Template/primer requirements and single nucleotide incorporation by hepatitis C virus nonstructural protein 5B polymerase.

Nonstructural protein 5B (NS5B) of hepatitis C virus (HCV) possesses an RNA-dependent RNA polymerase activity responsible for viral genome RNA replication. Despite several reports on the characterization of this essential viral enzyme, little is known about the reaction pathway of NS5B-catalyzed nucleotide incorporation due to the lack of a kinetic system offering efficient assembly of a catalytically competent polymerase/template/primer/nucleotide quaternary complex. In this report, specific template/primer requirements for efficient RNA synthesis by HCV NS5B were investigated. For intramolecular copy-back RNA synthesis, NS5B utilizes templates with an unstable stem-loop at the 3' terminus which exists as a single-stranded molecule in solution. A template with a stable tetraloop at the 3' terminus failed to support RNA synthesis by HCV NS5B. Based on these observations, a number of single-stranded RNA templates were synthesized and tested along with short RNA primers ranging from two to five nucleotides. It was found that HCV NS5B utilized di- or trinucleotides efficiently to initiate RNA replication. Furthermore, the polymerase, template, and primer assembled initiation-competent complexes at the 3' terminus of the template RNA where the template and primer base paired within the active site cavity of the polymerase. The minimum length of the template is five nucleotides, consistent with a structural model of the NS5B/RNA complex in which a pentanucleotide single-stranded RNA template occupies a groove located along the fingers subdomain of the polymerase.

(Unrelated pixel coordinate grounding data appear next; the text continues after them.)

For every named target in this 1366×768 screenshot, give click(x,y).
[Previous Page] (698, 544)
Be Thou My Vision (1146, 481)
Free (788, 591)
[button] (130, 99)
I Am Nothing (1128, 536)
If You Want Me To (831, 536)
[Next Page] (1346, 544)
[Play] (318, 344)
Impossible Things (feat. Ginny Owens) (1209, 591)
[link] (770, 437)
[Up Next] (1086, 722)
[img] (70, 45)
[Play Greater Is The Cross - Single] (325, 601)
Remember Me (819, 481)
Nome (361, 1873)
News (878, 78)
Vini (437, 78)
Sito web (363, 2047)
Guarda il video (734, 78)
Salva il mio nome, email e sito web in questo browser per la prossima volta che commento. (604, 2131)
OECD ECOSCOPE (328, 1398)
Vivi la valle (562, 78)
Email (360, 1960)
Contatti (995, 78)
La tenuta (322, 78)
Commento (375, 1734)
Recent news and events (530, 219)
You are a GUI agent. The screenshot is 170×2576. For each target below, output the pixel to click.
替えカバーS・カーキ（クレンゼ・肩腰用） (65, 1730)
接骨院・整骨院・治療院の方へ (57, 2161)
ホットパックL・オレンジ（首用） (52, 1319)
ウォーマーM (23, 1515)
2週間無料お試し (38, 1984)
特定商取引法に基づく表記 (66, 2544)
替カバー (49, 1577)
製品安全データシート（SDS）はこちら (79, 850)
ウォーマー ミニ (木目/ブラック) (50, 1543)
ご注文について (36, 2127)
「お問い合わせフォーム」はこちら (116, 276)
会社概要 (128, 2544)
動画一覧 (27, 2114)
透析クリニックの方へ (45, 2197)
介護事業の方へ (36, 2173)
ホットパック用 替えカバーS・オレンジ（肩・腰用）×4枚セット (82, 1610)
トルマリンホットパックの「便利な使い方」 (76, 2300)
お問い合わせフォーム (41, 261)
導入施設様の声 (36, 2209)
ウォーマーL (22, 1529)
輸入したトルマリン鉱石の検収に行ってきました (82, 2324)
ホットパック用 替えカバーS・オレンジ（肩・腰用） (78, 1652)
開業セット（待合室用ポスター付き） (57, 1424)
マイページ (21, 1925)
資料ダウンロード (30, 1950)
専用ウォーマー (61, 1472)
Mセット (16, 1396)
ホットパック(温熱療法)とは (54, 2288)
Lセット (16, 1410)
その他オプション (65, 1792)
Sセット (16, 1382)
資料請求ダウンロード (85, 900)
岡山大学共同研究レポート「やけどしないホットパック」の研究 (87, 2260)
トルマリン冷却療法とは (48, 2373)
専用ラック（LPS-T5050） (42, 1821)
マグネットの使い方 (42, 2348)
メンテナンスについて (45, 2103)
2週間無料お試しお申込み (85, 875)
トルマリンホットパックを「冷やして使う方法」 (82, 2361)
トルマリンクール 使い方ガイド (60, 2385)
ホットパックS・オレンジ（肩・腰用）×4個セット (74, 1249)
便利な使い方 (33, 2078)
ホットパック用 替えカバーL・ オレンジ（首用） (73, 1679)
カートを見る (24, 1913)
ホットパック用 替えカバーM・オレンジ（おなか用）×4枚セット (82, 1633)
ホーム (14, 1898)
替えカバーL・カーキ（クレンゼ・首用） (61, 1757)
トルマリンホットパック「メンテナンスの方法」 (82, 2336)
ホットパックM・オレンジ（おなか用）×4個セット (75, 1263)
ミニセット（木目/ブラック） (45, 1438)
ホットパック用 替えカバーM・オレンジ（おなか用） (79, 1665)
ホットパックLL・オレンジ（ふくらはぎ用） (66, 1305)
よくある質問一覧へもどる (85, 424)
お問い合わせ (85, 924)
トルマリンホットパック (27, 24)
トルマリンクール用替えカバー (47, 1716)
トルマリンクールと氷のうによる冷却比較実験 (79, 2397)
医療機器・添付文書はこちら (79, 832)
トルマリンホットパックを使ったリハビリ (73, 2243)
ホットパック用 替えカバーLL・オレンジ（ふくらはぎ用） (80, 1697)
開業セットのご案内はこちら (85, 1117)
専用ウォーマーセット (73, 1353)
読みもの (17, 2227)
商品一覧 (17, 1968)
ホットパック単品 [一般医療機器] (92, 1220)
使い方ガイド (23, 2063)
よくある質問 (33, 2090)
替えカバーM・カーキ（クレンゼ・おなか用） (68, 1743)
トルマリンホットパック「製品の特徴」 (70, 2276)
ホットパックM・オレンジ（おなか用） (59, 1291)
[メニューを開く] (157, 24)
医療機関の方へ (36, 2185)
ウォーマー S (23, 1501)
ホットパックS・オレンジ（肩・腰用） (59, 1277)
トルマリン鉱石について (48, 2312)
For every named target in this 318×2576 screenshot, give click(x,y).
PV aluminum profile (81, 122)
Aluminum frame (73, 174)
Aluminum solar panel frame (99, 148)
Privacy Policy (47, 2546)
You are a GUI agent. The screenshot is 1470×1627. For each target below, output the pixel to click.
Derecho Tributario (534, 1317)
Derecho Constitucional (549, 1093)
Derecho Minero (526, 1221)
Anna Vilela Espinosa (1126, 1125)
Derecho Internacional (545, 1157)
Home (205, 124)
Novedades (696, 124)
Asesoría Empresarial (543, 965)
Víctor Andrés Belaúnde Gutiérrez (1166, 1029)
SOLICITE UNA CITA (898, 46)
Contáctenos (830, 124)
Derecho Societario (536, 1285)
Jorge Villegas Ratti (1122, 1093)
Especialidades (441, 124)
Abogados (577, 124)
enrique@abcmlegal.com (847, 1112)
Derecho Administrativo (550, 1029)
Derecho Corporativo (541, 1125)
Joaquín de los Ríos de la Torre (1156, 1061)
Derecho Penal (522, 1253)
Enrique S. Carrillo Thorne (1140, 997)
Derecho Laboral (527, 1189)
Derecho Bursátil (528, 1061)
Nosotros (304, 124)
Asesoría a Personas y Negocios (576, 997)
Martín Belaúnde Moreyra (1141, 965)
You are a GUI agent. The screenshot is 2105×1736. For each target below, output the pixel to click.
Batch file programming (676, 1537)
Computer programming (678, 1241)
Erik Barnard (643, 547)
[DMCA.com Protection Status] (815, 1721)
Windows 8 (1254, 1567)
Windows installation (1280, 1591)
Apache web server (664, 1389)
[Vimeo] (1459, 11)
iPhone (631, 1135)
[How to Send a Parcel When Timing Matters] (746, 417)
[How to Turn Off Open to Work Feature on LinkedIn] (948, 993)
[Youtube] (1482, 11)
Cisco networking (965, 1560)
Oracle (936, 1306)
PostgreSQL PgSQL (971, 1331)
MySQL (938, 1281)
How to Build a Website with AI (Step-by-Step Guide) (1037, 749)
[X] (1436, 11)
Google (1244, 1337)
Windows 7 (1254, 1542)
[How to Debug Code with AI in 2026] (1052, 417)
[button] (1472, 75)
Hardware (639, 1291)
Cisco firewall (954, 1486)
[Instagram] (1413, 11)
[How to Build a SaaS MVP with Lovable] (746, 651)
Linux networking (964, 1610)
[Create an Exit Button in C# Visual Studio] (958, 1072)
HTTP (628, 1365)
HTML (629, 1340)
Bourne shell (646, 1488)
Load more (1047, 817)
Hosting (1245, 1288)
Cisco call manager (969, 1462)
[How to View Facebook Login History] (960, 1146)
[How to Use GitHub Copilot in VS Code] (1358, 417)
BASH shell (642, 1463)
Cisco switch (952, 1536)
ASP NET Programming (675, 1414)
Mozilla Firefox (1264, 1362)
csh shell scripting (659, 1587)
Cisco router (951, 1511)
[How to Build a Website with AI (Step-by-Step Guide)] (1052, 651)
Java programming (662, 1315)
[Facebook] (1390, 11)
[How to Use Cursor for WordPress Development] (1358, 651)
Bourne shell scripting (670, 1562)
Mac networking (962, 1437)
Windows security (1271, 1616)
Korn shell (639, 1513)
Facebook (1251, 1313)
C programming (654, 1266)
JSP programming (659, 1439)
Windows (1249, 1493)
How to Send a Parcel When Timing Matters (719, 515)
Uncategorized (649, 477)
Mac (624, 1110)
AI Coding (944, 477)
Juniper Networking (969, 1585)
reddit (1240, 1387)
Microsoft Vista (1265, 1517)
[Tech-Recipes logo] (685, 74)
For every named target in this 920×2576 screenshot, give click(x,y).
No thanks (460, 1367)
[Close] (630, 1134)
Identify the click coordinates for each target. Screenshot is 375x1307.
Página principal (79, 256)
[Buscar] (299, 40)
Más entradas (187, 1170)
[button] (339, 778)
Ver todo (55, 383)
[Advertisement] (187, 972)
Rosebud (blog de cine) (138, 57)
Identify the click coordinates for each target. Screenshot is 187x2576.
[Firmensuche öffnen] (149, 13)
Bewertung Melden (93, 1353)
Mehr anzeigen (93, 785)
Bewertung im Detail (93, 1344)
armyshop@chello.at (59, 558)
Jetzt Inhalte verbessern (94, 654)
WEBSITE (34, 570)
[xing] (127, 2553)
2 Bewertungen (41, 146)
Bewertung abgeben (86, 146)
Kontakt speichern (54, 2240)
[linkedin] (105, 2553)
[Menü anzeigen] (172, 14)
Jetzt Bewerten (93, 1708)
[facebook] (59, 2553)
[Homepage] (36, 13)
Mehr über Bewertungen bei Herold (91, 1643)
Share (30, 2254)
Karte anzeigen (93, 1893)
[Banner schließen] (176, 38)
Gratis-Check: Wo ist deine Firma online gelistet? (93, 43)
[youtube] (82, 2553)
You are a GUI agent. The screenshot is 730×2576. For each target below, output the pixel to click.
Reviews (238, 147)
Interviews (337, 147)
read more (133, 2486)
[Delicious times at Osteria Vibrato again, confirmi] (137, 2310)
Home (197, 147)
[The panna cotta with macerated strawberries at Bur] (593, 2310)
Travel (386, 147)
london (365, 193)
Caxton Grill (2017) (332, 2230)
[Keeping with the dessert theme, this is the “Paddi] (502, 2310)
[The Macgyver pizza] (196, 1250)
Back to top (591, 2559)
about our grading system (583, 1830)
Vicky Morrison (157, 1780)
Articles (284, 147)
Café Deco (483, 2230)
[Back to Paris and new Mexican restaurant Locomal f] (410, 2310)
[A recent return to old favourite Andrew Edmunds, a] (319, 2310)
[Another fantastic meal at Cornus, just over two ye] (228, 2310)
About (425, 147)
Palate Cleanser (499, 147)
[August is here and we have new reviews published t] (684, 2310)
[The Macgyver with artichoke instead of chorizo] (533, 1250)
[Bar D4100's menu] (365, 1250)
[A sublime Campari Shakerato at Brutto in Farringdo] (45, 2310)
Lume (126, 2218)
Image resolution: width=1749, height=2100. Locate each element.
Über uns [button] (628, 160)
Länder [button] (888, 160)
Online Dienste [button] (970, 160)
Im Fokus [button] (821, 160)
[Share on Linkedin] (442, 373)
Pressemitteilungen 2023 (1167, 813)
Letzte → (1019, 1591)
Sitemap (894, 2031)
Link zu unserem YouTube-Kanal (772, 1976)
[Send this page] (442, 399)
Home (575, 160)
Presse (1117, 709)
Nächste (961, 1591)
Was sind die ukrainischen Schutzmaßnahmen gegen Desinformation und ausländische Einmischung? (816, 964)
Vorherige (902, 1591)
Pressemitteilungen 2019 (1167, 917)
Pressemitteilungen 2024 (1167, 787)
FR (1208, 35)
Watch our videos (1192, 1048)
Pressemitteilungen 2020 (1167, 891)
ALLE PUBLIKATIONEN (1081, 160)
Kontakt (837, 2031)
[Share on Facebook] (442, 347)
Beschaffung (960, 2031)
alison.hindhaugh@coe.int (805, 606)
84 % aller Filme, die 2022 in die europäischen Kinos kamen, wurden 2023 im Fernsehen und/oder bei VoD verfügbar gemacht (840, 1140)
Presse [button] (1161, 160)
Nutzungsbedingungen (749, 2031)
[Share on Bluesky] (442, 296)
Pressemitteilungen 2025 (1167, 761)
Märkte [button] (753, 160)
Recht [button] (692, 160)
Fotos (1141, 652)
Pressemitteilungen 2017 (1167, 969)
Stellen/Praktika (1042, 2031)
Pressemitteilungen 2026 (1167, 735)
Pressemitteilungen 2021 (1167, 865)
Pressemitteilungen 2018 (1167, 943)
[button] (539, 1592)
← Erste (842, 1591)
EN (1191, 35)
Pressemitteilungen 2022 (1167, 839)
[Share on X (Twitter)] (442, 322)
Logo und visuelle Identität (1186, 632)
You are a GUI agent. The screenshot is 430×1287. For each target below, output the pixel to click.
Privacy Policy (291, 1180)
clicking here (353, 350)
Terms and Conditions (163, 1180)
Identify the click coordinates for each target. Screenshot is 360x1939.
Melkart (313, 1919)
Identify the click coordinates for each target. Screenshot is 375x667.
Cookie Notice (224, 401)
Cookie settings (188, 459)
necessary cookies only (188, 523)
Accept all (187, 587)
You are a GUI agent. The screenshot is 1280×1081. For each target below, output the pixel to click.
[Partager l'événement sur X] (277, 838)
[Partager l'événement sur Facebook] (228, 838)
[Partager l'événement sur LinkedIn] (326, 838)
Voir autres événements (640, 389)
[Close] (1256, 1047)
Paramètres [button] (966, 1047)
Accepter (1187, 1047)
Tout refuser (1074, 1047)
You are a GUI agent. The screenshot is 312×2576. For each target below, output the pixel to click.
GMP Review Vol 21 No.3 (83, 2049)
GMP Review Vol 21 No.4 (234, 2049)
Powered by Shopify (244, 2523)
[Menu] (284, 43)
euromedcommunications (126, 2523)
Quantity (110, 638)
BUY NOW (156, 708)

This observation suggests that the initial docking of RNA on NS5B polymerase requires a single-stranded RNA molecule. A unique beta-hairpin loop in the thumb subdomain may play an important role in properly positioning the single-stranded template for initiation of RNA synthesis. Identification of the template/primer requirements will facilitate the mechanistic characterization of HCV NS5B and its inhibitors.